Perrigo Q4 Core EPS Drops to $0.76, Plans $80–100M Savings Program
In Q4, Perrigo’s core organic net sales dropped 2% and core EPS declined to $0.76, while full-year 2025 CORE EPS climbed 14% to $2.75. Management recorded a $1.3 billion non-cash goodwill impairment, forecast a $0.60 EPS under-absorption headwind for 2026, and initiated an $80–100 million annual savings program.
1. Q4 and Full-Year 2025 Performance
Perrigo’s core organic net sales fell 2% in Q4, with core operating income down $4 million and core EPS decreasing $0.02 to $0.76. For full-year 2025, all-in operating income grew 2% and EPS rose 7% to $2.75, while CORE operating income increased 7% and CORE EPS jumped 14%.

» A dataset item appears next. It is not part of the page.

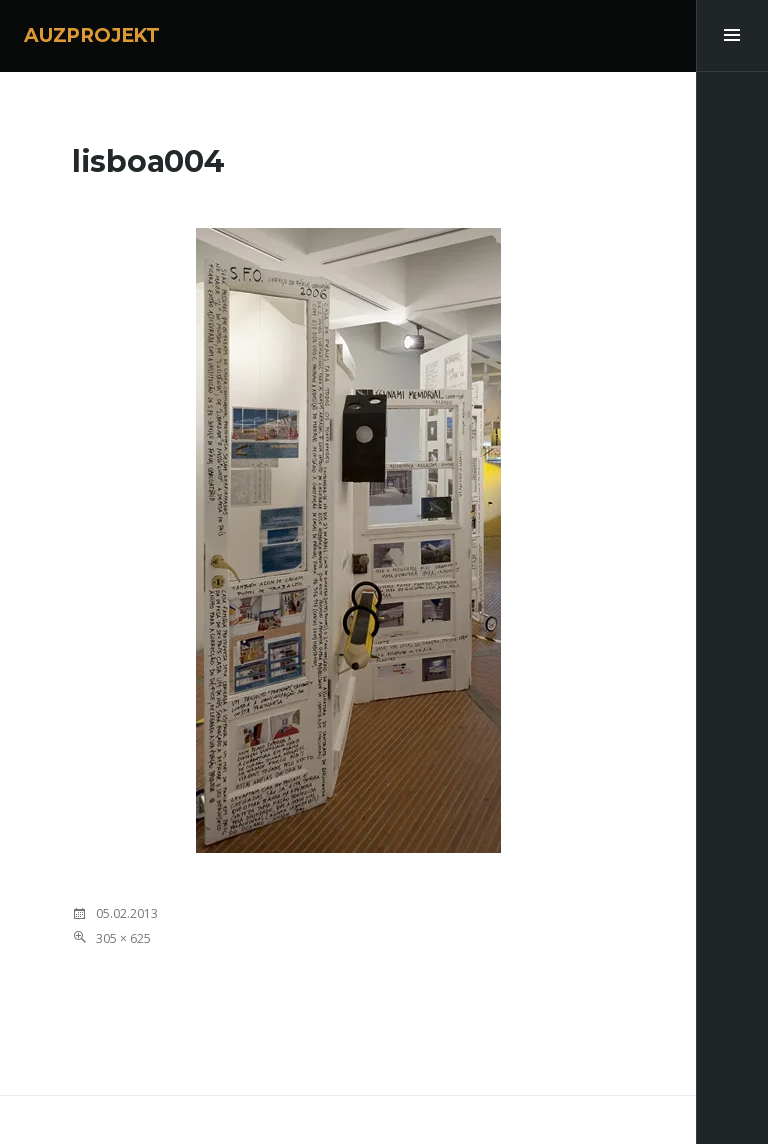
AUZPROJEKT (92, 35)
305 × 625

2. Goodwill Impairment and Financial Impact
Management recorded a $1.3 billion non-cash goodwill impairment in 2025 that does not affect cash flows but creates an approximate $0.60 EPS under-absorption headwind in 2026. CFO flagged potential additional impairment charges early in 2026 related to segment reporting changes.
3. Three-S Strategy and Portfolio Actions
Under its Three-S plan—simplify, streamline, strengthen—Perrigo gained over $100 million in new U.S. store-brand distribution and reversed years of market‐share declines in key OTC categories. The company is divesting its dermacosmetics business by Q2 2026, reviewing its infant formula portfolio, and reorganizing reporting into Self Care, Specialty Care, and infant formula segments.
4. 2026 Outlook and Savings Program
Management described 2026 as a transition year, guiding CORE net sales growth of -3.5% to +0.5% and CORE EPS of $2.25–$2.55. A two-year operational program targets $80–$100 million in annual pre-tax savings through ~7% workforce reductions and cost efficiencies, with most savings expected in the back half of the year.